Par Vance @Great_Wenceslas

Une chronique de TWIN

 

Derrière cet immonde titre français qui ferait passer le film pour un porno Z se cache la seconde collaboration entre Don Siegel et Clint Eastwood, encore fraîchement revenu d’Europe avec une maison de production (Malpaso), une Cadillac et un chèque sous le bras (c’est fou ce qu’on peut cacher sous un bras).

Western, si ce n’est parodique, en tout cas très désinvolte, Sierra Torride voit la rencontre entre un cowboy macho des familles constamment dépassé par les événements, la tronche en biais pour mesurer la surprise, et une nonne pas piquée des hannetons génératrice de tronches en biais. Un viol raté, une flèche dans l’épaule et quelques exécutions plus tard, l’homme-sans-nom-pour-de-rire comprend qu’il y a une histoire de gros sous à flairer et que la nonne est peut-être effectivement adepte d’Adam et Eve mais dans une version beaucoup moins cléricale.

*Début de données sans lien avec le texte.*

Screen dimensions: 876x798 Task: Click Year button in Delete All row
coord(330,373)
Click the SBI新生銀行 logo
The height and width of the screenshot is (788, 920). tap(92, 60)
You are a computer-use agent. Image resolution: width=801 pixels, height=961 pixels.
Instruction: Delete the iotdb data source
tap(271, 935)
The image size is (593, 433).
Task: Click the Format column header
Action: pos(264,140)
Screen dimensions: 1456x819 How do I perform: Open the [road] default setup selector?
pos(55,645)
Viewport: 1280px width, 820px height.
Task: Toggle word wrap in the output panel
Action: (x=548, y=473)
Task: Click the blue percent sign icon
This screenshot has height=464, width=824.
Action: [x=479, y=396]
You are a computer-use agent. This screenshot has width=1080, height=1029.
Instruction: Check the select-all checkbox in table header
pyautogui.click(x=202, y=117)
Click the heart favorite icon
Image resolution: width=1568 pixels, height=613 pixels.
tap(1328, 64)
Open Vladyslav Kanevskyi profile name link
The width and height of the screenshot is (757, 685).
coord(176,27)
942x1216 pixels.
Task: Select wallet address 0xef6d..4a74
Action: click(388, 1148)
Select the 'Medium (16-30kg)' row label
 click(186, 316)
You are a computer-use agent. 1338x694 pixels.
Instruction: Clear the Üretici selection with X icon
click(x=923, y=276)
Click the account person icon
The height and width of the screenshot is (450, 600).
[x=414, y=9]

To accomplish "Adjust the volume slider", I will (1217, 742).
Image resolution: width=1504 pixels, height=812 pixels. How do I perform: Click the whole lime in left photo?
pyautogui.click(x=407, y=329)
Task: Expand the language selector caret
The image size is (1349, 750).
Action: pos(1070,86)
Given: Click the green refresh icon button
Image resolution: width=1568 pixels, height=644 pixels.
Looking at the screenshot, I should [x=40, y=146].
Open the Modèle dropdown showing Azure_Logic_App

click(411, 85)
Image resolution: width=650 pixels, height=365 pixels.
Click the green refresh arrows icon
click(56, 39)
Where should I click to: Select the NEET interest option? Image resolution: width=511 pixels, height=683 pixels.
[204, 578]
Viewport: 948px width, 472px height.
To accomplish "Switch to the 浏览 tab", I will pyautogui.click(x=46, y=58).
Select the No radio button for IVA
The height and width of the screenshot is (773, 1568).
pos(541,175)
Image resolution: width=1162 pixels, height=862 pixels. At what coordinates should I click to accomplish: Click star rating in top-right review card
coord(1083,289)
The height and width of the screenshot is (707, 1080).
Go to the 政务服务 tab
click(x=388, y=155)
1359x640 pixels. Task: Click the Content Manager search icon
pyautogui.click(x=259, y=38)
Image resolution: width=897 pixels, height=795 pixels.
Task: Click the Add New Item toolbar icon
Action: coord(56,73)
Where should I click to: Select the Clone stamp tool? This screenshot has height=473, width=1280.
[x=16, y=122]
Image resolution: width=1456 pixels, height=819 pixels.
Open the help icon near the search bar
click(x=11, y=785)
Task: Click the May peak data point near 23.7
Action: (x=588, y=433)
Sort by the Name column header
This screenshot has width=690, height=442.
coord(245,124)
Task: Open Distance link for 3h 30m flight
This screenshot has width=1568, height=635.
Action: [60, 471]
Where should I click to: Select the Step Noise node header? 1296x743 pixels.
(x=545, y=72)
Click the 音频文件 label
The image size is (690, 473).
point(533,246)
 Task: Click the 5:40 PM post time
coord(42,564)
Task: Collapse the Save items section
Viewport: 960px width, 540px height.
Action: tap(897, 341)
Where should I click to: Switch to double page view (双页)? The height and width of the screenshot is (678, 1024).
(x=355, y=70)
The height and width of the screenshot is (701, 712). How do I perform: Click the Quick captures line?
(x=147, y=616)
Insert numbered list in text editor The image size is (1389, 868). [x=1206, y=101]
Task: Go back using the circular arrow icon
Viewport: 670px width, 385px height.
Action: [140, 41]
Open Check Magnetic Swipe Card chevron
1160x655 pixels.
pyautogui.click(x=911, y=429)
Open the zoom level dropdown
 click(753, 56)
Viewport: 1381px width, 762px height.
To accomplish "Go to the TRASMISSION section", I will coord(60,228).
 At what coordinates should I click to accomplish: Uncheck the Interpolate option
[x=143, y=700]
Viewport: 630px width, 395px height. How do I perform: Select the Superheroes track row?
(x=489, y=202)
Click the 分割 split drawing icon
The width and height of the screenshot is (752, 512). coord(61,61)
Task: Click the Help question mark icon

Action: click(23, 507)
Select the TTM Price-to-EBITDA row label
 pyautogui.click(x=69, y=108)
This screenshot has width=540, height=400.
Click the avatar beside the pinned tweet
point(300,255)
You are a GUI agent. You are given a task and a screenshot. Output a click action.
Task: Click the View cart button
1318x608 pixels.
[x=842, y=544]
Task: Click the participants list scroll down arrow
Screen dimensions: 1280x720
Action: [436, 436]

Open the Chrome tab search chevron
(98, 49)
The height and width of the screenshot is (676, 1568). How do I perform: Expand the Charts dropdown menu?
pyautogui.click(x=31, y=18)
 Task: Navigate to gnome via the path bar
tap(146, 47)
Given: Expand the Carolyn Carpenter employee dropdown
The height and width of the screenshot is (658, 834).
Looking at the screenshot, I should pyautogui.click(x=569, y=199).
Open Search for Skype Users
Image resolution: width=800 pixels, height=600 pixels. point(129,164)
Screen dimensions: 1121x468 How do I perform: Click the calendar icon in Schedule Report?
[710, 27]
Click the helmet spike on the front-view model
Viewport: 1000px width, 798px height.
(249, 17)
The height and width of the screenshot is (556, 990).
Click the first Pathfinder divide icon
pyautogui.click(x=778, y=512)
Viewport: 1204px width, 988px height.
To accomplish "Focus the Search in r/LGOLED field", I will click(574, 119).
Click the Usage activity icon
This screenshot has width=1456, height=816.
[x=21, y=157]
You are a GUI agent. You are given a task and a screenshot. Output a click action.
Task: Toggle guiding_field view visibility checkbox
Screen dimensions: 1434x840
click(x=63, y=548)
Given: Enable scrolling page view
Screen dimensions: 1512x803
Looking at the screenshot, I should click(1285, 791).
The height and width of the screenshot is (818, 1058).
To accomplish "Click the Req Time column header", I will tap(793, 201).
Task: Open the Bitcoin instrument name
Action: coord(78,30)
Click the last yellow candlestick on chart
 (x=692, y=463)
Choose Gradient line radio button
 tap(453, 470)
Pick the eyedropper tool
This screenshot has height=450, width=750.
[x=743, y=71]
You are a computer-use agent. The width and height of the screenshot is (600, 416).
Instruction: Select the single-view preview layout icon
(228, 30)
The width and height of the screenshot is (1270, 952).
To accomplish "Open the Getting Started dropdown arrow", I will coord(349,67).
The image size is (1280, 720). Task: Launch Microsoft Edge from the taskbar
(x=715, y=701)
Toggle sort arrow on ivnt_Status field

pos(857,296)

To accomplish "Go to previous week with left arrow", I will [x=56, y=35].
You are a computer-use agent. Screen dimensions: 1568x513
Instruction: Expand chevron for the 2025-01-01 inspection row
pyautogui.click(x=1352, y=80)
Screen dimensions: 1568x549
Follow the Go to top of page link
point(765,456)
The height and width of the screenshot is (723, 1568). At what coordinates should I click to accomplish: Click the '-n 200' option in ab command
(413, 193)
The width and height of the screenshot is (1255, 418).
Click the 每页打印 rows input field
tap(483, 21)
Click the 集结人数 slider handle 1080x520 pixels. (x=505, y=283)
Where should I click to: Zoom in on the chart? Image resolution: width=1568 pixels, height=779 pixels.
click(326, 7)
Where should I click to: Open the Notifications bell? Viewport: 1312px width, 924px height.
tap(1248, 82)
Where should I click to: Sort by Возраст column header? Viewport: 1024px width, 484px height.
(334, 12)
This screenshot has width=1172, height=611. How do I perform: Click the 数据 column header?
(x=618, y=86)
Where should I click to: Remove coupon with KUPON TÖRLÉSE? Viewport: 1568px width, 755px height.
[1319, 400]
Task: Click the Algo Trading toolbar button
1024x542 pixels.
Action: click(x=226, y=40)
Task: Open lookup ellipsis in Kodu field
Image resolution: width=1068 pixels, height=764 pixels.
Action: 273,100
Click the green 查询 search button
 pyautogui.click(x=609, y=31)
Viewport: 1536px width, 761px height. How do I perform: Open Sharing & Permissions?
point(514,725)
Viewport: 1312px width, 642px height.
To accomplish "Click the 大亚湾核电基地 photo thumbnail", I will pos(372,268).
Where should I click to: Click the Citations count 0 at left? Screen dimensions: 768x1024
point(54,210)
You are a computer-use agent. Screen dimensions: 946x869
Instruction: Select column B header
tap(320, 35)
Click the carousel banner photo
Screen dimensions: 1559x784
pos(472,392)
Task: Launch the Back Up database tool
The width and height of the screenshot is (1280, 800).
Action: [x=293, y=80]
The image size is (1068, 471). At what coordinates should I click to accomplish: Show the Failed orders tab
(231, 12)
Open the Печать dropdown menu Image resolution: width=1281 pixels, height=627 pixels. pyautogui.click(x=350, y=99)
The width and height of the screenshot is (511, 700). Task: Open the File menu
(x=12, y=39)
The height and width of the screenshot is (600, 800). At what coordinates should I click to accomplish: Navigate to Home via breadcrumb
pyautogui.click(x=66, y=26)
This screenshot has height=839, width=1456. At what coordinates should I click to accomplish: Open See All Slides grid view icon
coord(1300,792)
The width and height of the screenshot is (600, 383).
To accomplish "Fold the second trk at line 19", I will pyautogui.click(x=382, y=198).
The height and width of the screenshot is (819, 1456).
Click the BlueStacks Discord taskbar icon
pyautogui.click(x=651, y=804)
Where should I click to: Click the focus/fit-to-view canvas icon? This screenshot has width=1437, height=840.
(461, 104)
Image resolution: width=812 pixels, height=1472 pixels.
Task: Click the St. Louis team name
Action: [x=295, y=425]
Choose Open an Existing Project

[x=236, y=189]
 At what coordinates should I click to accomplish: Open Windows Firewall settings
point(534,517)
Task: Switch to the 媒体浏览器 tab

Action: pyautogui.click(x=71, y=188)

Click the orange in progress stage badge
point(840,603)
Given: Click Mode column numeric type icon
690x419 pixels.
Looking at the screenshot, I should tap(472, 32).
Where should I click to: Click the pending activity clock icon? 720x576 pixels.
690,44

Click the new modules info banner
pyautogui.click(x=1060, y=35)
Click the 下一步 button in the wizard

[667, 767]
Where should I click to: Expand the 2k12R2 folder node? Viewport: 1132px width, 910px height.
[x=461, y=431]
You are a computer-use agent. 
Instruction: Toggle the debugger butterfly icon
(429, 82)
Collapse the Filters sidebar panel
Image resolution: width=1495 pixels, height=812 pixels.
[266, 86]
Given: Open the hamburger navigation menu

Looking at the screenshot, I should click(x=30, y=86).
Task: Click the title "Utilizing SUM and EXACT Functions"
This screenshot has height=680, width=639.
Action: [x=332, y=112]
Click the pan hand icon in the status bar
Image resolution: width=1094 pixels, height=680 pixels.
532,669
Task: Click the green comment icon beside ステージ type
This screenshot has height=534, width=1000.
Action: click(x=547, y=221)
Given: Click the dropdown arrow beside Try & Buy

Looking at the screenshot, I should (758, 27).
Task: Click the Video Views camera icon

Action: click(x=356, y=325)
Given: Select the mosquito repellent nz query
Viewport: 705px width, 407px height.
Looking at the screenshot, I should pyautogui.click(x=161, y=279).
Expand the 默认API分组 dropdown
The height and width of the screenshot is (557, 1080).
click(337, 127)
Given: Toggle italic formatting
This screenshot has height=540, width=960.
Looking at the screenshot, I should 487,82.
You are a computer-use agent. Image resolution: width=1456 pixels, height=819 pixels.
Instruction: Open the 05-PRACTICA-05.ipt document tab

Tout ça est plutôt sympa même s’il faut bien avouer que ça a pas mal vieilli et qu’on a connu Don Siegel plus dynamique – ce qui ne l’empêche pas de taper là où ça fait mal pour rappeler un contexte politique difficile et ce qui n’empêche pas non plus ses acteurs de cabotiner en diable (Eastwood jubilatoire de second degré, Shirley MacLaine en roue libre). Bref, ce n’est peut-être pas le plus grand western américain de tous les temps (ça, Eastwood s’en chargera un peu plus de trente ans après), mais c’est un opus rigolo et non négligeable dans la carrière de deux grands cinéastes.


Master du DVD zone 1 défini avec les pieds et VO mono un peu trop crachoteuse pour vraiment faire honneur à la BO débridée de Morricone. Aucun supplément.